In the discussion that followed the episode on regulation, a representative from the National Highway Traffic Safety Administration defended government regulation and safety testing on the grounds that it would be too expensive for firms to do so privately. Friedman’s very unpopular opinion–which I share–is that this suggests expensive crash tests waste resources. There was a potential market for cars that had passed rigorous safety tests, but consumers had voted against the added expense of such testing with their pocketbooks. Friedman explained that one has to consider the indirect and unintended consequences of regulation and cited the work of his Chicago colleague Sam Peltzman, for whom the “Peltzman Effect” is named.
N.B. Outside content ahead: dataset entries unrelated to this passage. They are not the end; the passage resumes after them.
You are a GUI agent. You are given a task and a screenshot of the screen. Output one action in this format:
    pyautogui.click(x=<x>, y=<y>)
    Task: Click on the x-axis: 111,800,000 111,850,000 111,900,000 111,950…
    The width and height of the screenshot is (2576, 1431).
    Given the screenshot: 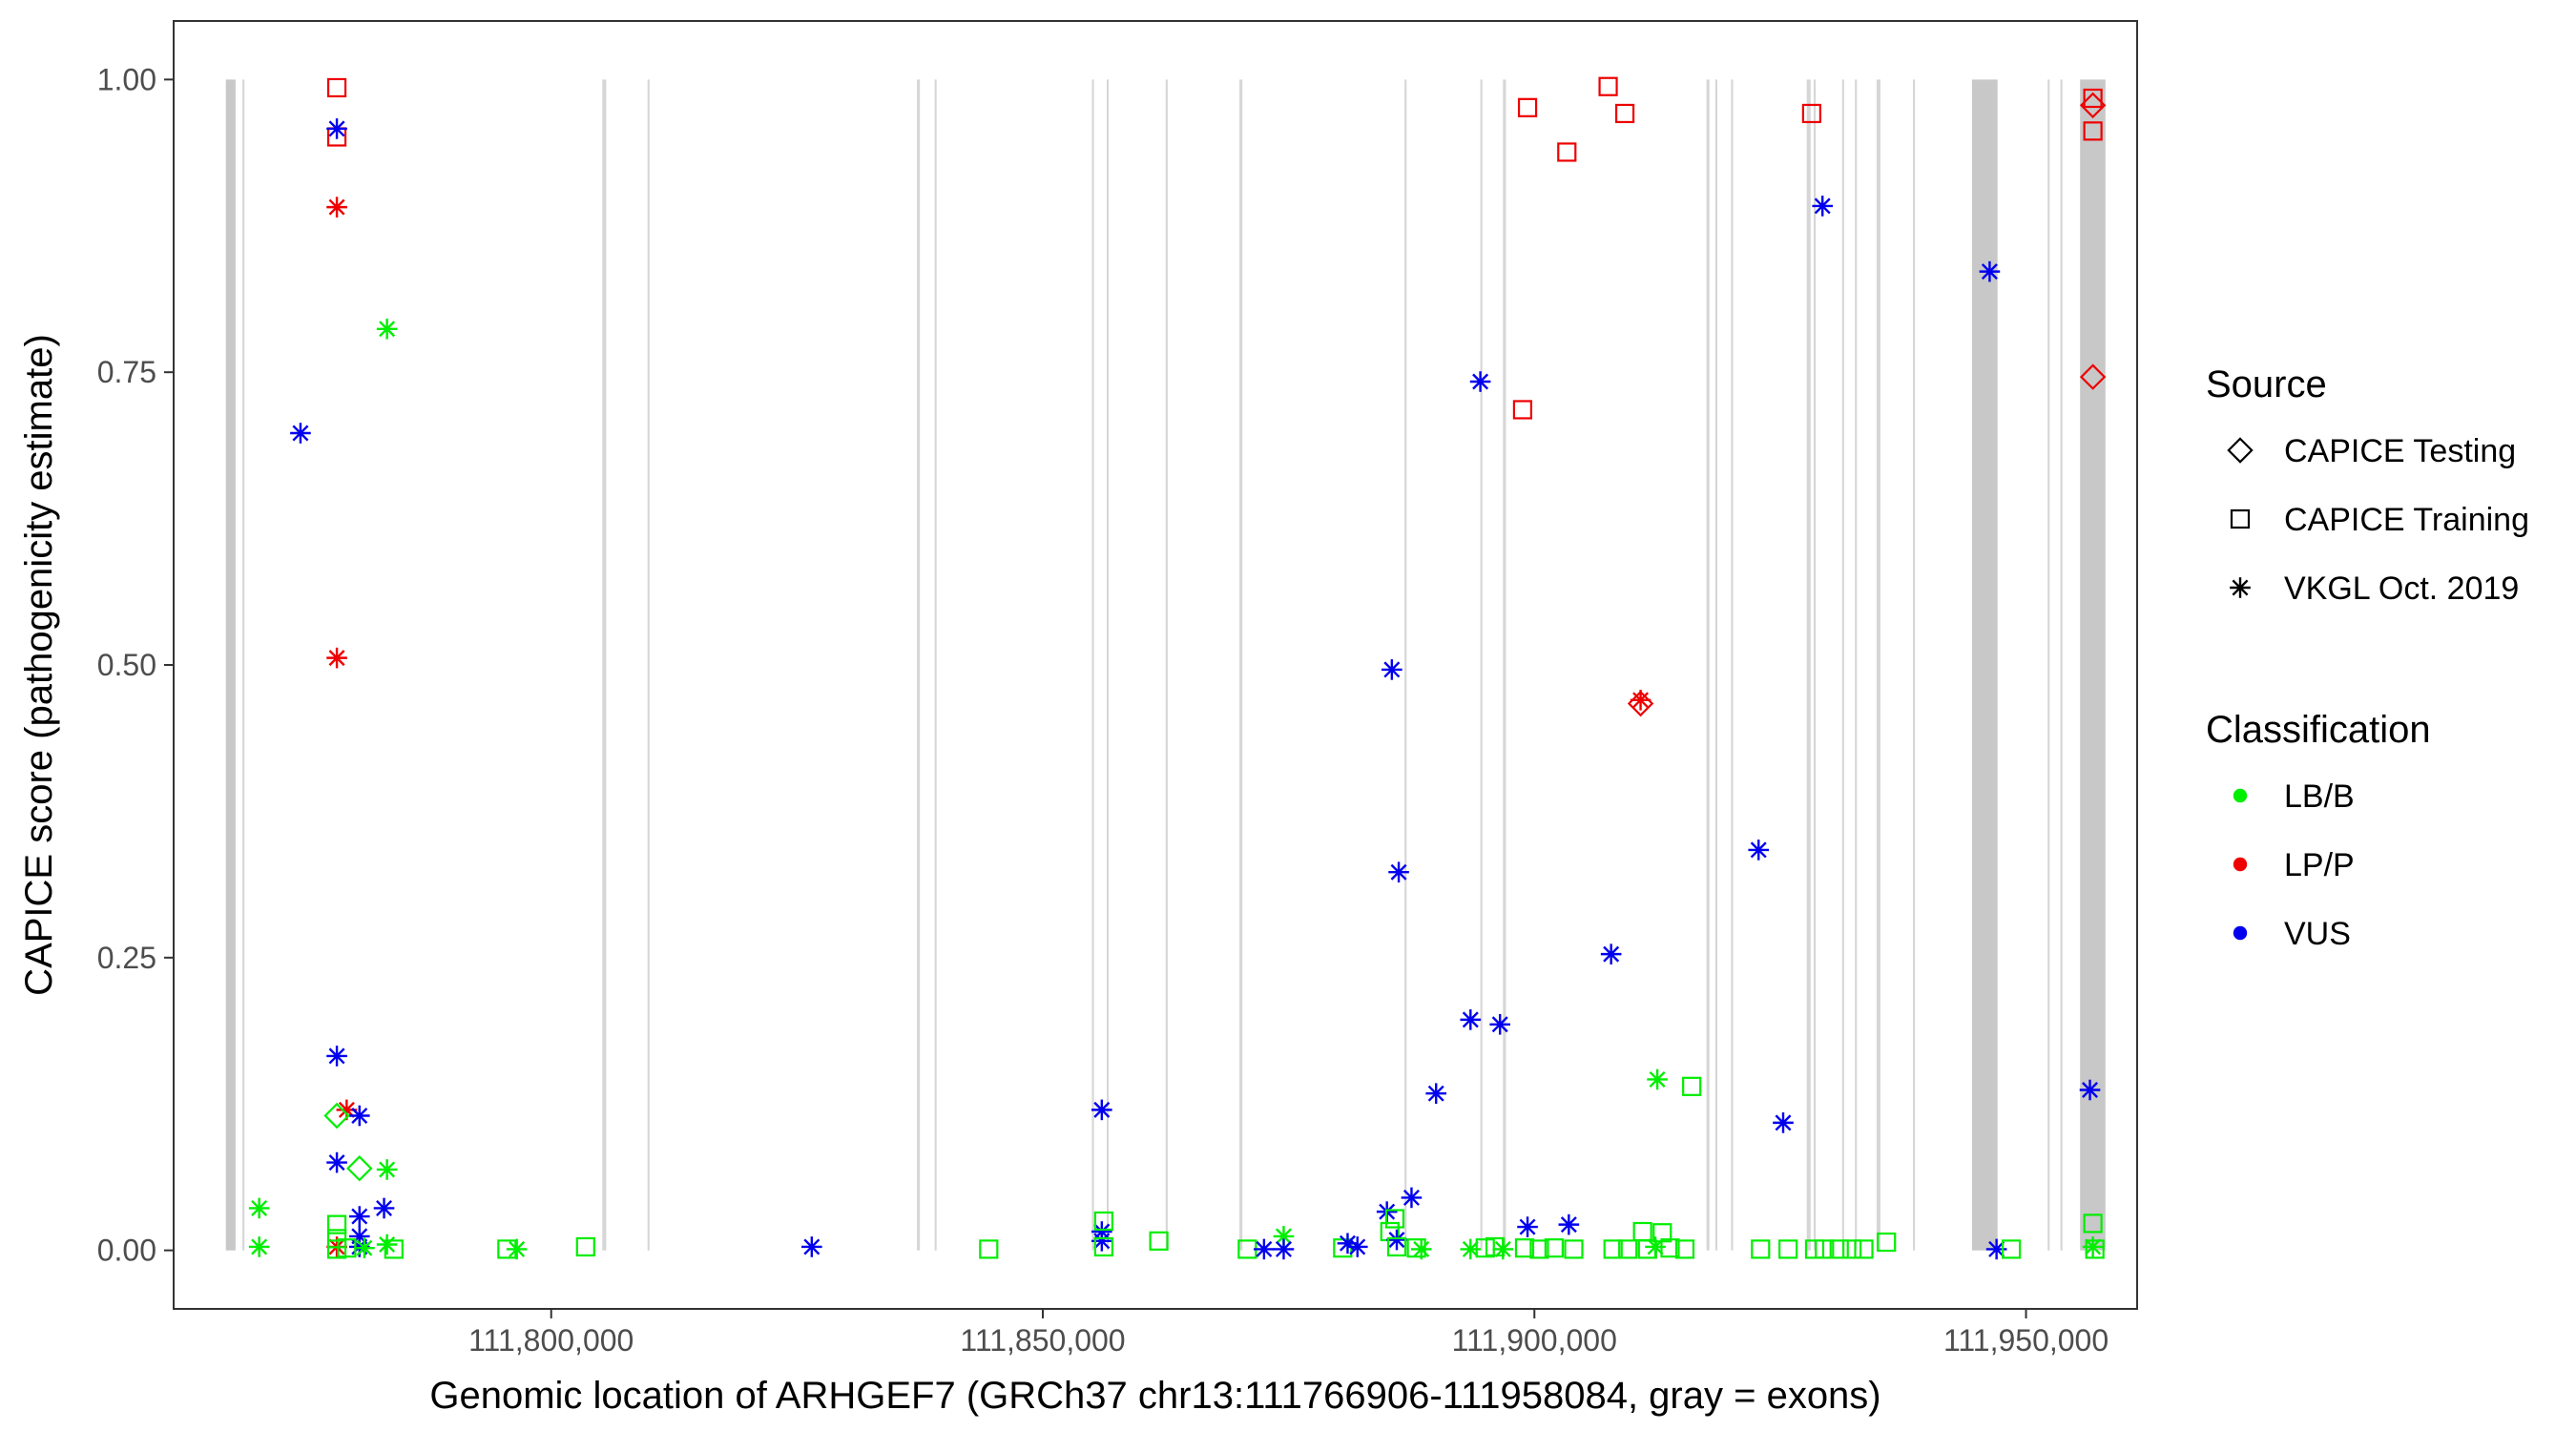 What is the action you would take?
    pyautogui.click(x=1288, y=1334)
Peltzman argued that mandating seatbelts did not save lives on net because the increase in safety made it less costly for people to have accidents. Therefore, there were more accidents.
Friedman has said that arguments against free markets are almost always rooted in a lack of belief in freedom itself. One of the striking things about some of the interviews and panel discussions is the apparently low opinion some intellectual and cultural elites have of ordinary people and their ability to make their own choices. In case after case–product regulation, school vouchers, and so on–people argued from the presumption that the world is full of people who cannot and should not be trusted to take care of themselves. Decisions about which products are allowable and how children should be educated are best left to the experts.
As is his wont, Friedman is quick to grant his intellectual adversaries the benefit of the moral doubt and bends over backward to make it very clear that the problems he is criticizing are not, by and large, caused by bad people with bad intentions. The people who work for the regulatory agencies, the welfare bureaucracies, and the educational institutions, he argues, have the best of intentions. As he puts it at one point, “I’m not questioning his sincerity, but sincerity is a much-overrated virtue in our society.” During one of the more animated discussions, Thomas Sowell explains that the panelists are “talking at cross purposes” because on one hand, people were talking about the specific patterns they wanted to create. On the other, people were talking about the social processes they were setting in motion. Opposition to interventionist social processes was mistaken for opposition to the interventionists’ moral convictions or an affront to their sincerity. Again, though, Friedman is right about how we overrate sincerity.
Free to Choose holds up very well even after forty years. Friedman’s analysis still holds, and it’s interesting to see (for example) how the rhetoric of the opposition to educational choice hasn’t really changed. Free to Choose does more than show that freedom works. It explains why, and it does so memorably.